Aaron turned his head in time to see the men coming back to where he and his employer were standing. He was glad. Though he was paid very handsomely, he always felt he was in the company of a psychopath.
“Ah, they return. Let’s see what their decision is, shall we?” With a simple twist of his left ankle, the man dropped the heavy western boot atop the scorpion and crushed it into the desert floor. “Little devil, don’t choose battles you can’t win.”
A swarthy, heavily scarred man approached and bowed slightly. “My friend says your price is too high, and he won’t do business with you unless you drop what you are asking.”
“Tell him the price is the price, and he is getting enough material to build very many dirty, nasty bombs.”
With a nervous twitch of his right arm, the man turned and delivered the message in Arabic to his bearded colleague.
“I like dealing in English,” Aaron’s employer said, “and I know he speaks and understands it well.”
The obviously nervous go-between nodded as he listened to the response. The impeccably dressed bearded man stared hard at the interpreter and snapped a statement off. The interpreter visibly blanched and stood still, making no effort to deliver the message.
The younger Middle-Easterner slowly turned. “I would rather not say, sir. I believe he is just angry and perhaps some time will smooth things.”
“Tell me what he said. I won’t be angry.”
Clearing his throat the interpreter shrugged and then looked down at the ground. “He said that you are nothing but a dung-eating infidel who should be so lucky to deal with him and his cause, which the material should be given for free.”
“Ah, free. But this is business, and he tries my patience. Though he probably plans on using the materials to harm my fellow Americans, it is still business, plain and simple. The price remains the same, and he has thirty seconds to make his decision or the deal is off.”
Great! Aaron thought as he felt perspiration dripping down his back while standing in the afternoon desert sun. Casting a quick glance beside him, he could not understand how no beads of perspiration ever showed up on his boss’s features.
He is one cool character.
A moment of hushed speech just a yard away, then suddenly the interpreter lost all color in his face. “I’m so sorry, sir but he says to lower the price or the deal is off right now.”
“You know why I like scorpions, Aaron?”
Aaron shrugged while keeping his eyes on the nattily dressed Arab and his counter-part beside him. “They’re creepy?”
“Most are poisonous but not deadly to humans, which makes them different from me.”
In an instant, Aaron’s employer yanked out a small hammerless .38 caliber Smith and Wesson from beneath his suit coat and shot the bearded man in the forehead.
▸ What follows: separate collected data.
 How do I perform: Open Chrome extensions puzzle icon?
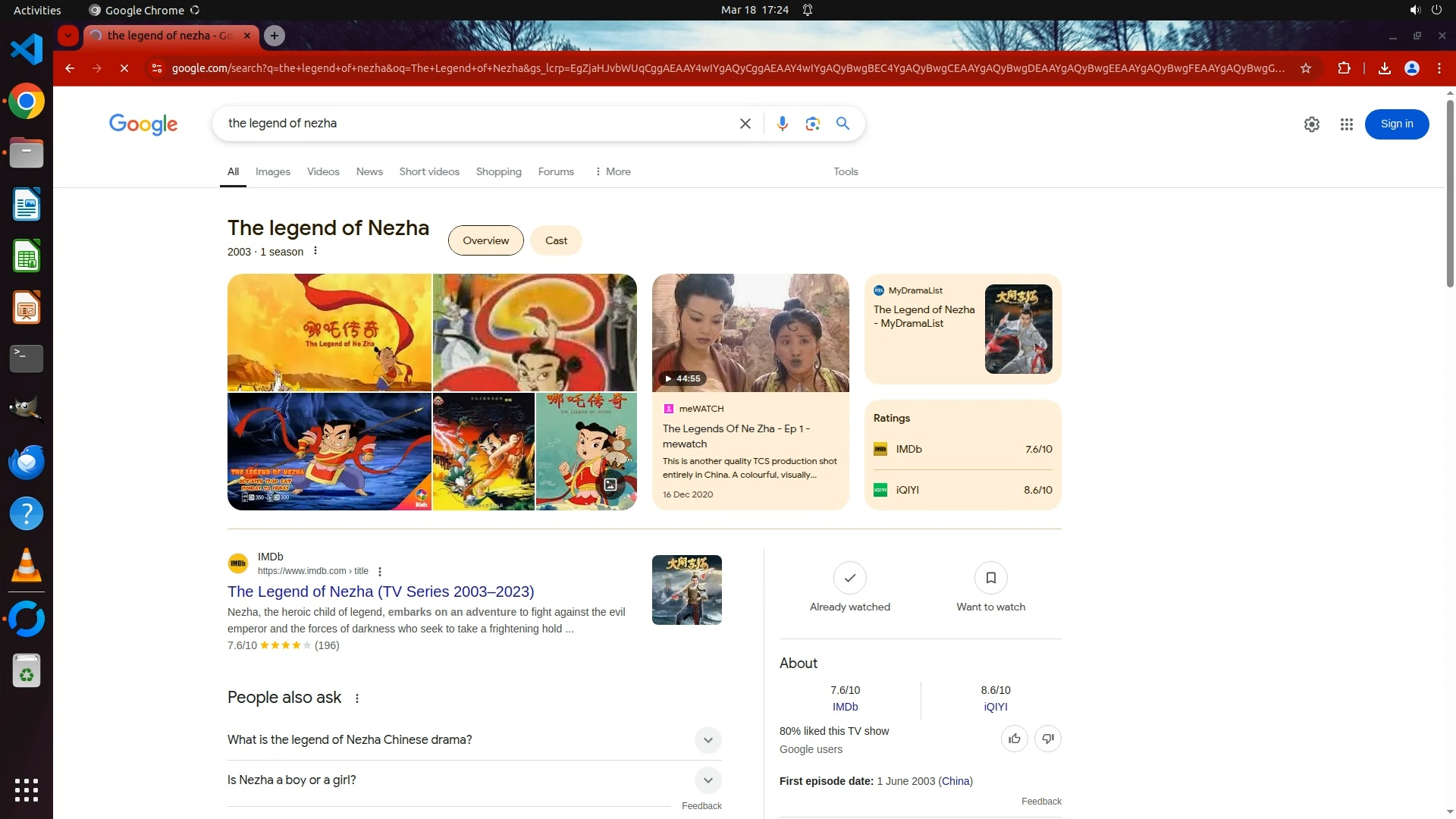pyautogui.click(x=1344, y=68)
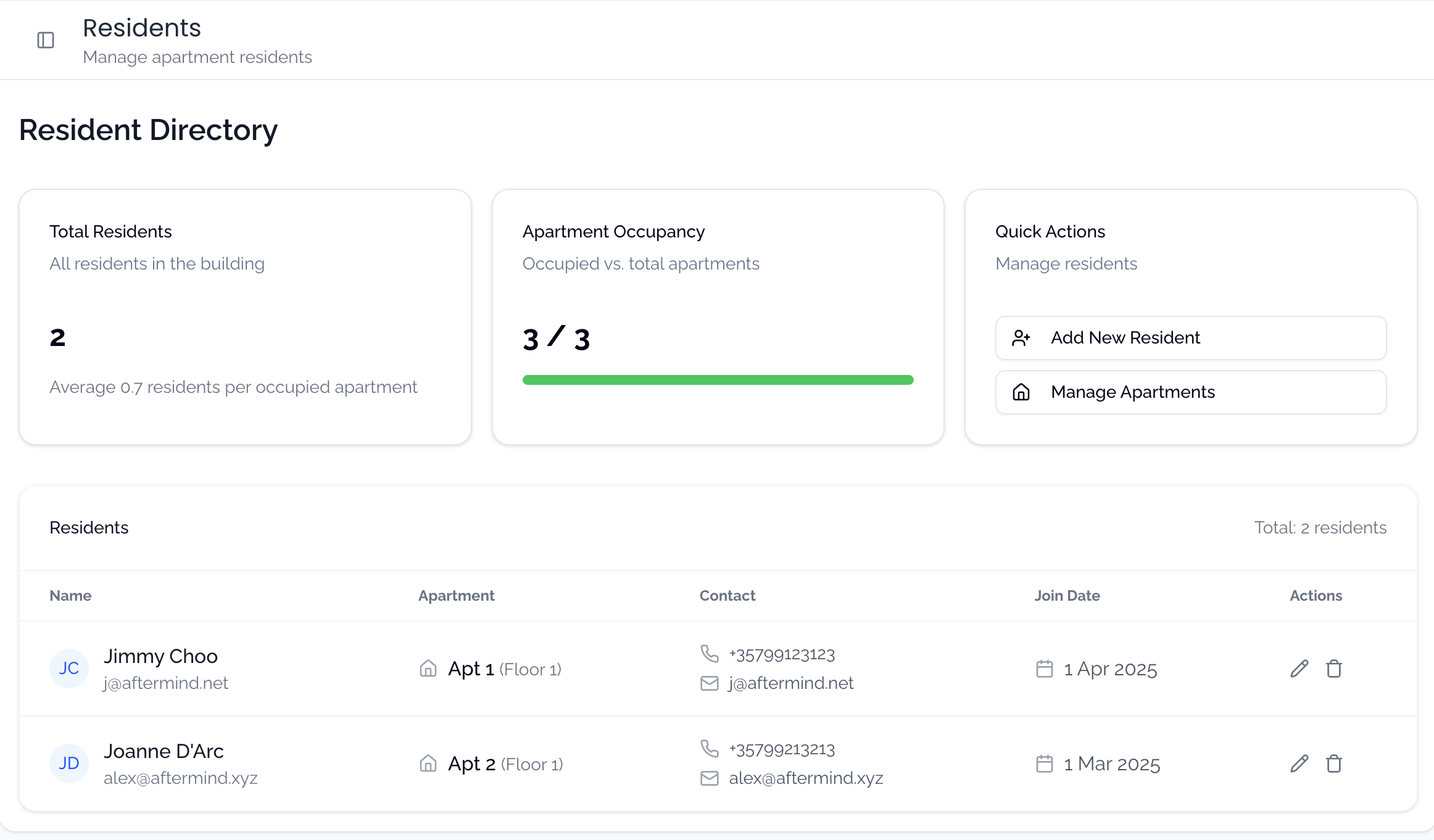Delete Jimmy Choo using trash icon
Screen dimensions: 1434x840
tap(1333, 669)
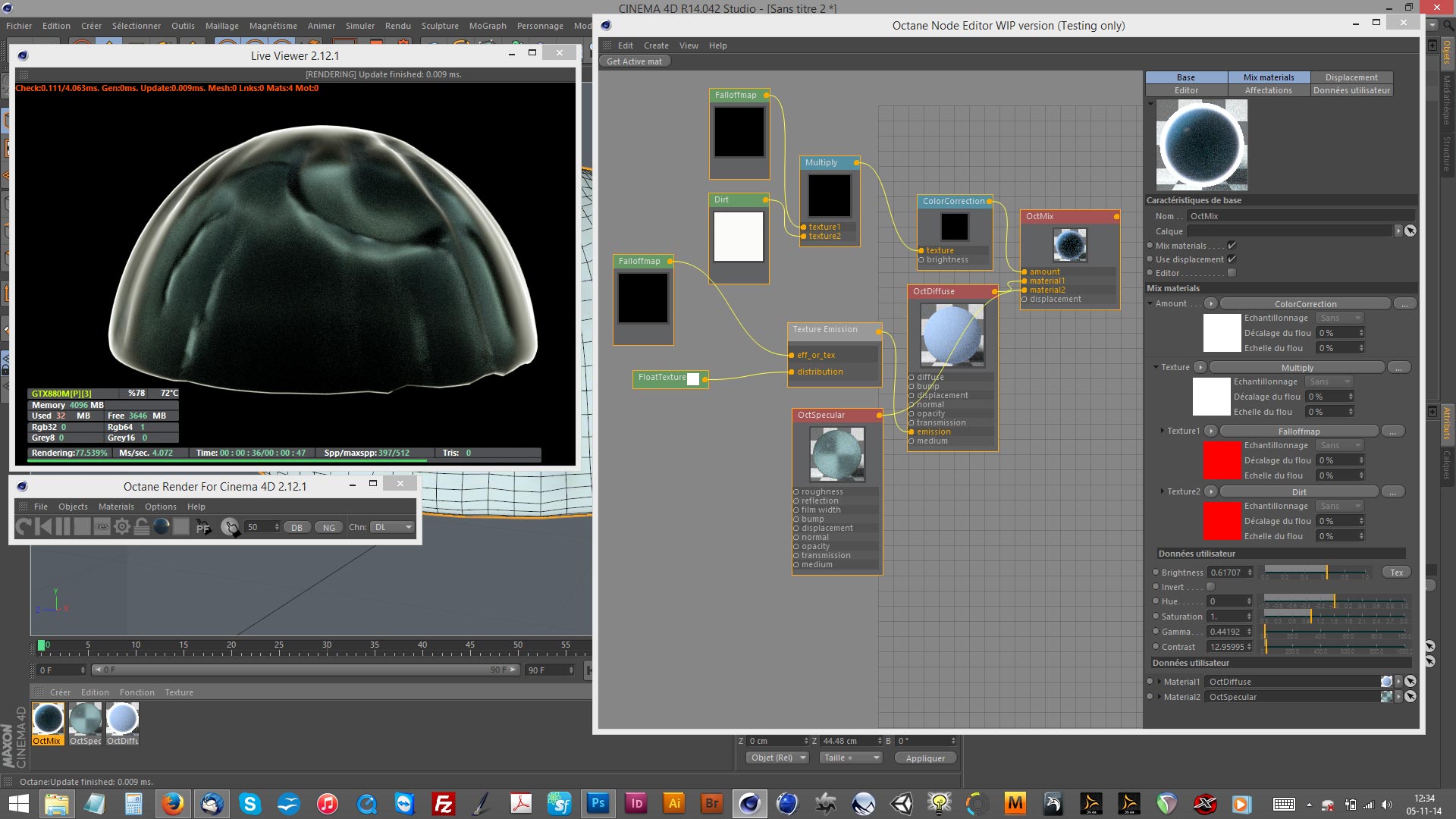Open the Create menu in Node Editor

point(656,46)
He then casually turned the gun on the dead man’s partner and delivered two rounds into his face.
They both crumpled to the hardened desert floor.
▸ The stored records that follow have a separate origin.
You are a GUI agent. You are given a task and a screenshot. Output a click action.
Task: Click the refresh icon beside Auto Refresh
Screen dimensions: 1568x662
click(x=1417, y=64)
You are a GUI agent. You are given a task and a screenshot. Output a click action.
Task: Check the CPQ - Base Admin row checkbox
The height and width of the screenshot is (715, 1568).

A large wet stain appeared on the front of the interpreter’s pants, but the shooter simply and calmly slipped the revolver back into its holster and patted the man on the right shoulder.
“Calm down,” he said. “I like you and you speak the truth even when scared. We’ll have more people wanting to do business, and I’ll need your tongue to understand them though I wish we could have more dealings with those who appreciate proper English. It gets so bothersome otherwise.”
He is a fucking psychopath. Aaron thought as he walked toward the black Mercedes-Benz G-Class SUV to retrieve a pick and shovel.